Camboya, dijo, todavía se estaba recuperando de la destrucción de los años de jemer rojos, durante los cuales los comunistas radicales arrasaron la sociedad y supervisaron la muerte de hasta un quinto de la población del país.

“Estamos desarrollando nuestra democracia, como Estados Unidos, pero primero necesitamos paz y estabilidad”, dijo.

Dudo que Camboya, donde una dictadura hereditaria ha borrado la oposición política y la libertad de expresión de la rodilla, está realmente en una trayectoria democrática. Y una razón por la que los camboyanos abrazaron el Khmer Rouge en 1975 fue una brutal campaña de bombardeo estadounidense que se derramó de la Guerra de Vietnam.

Aún así, la referencia del ministro de Defensa Adjunto a la democracia estadounidense significó algo duradero sobre los ideales. El general Chhum Scheat dijo que deseaba a Estados Unidos bien, y que me instó a creer, contra evidencia significativa de lo contrario, que Camboya también quería estar con los estadounidenses.

Hace unos 25 años, poco antes del gran aniversario de la partida de los estadounidenses de lo que ahora es Ho Chi Minh City, me reuní con Pham Xuan An, un colega de informes vietnamitas de mi padre. Tío An, mientras me indicaba que lo llamara, se sentó en un café donde los corresponsales extranjeros, los espías y el novelista ocasional como Graham Greene solían tomar cafés gruesos endulzados con leche condensada.

Respiró irregularmente del enfisema, la misma enfermedad relacionada con el tabaquismo que había matado a mi padre años antes. El tío An usaba un gran reloj en su fina muñeca, un regalo de mi padre, dijo.

“El Sr. Beech era un patriota”, dijo, pronunciando la palabra de la manera francesa.

El tío An también era un patriota. Trabajó como corresponsal de la revista Time, pero tenía en secreto el rango de coronel en el ejército de Vietnam del Norte, enviando inteligencia a los comunistas por tinta invisible. Él creía que Vietnam debería luchar por la verdadera independencia, no ser un peón en un juego imperial.

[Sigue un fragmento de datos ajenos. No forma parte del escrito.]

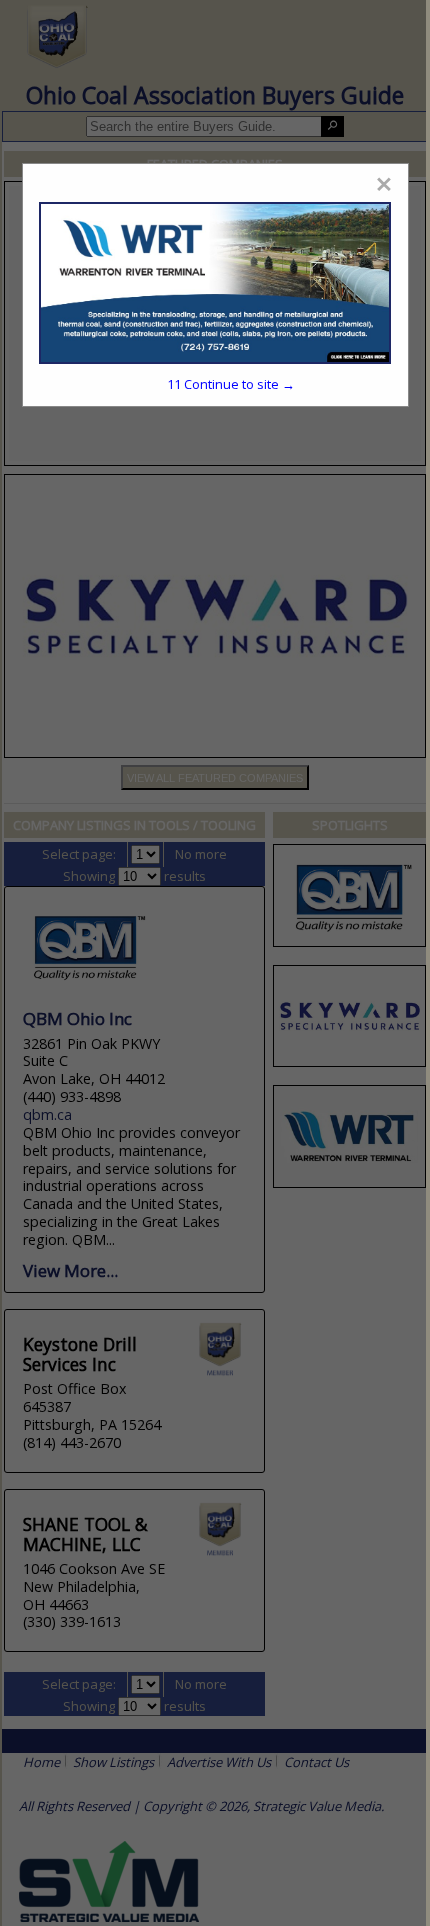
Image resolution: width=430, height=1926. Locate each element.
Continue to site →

A pesar de sus años de espionaje leal, el tío An puede haber sido contaminado por su larga asociación con los estadounidenses. Su carrera en la República Socialista de Vietnam nunca alcanzó las alturas que había esperado. Su hijo estudió en los Estados Unidos, tal como lo había hecho una vez, luego regresó a casa.

Un día en los días finales de la Guerra de Vietnam, el tío An dijo que mi padre había querido ir a un campo de batalla. Un ex marine de EE. UU., Mi padre se sintió atraído por las trincheras, llenas de jóvenes reclutados en una guerra que ya se estaba convirtiendo en un sinónimo para la derrota estadounidense. El tío an le dijo a mi padre que fuera a otro lugar.

Ese día, los vietnamitas del norte atacaron el lugar que mi padre no había ido por el consejo del tío An. Mi padre vivía mientras los soldados estadounidenses murieron.

“Me gustan los estadounidenses”, dijo el tío An.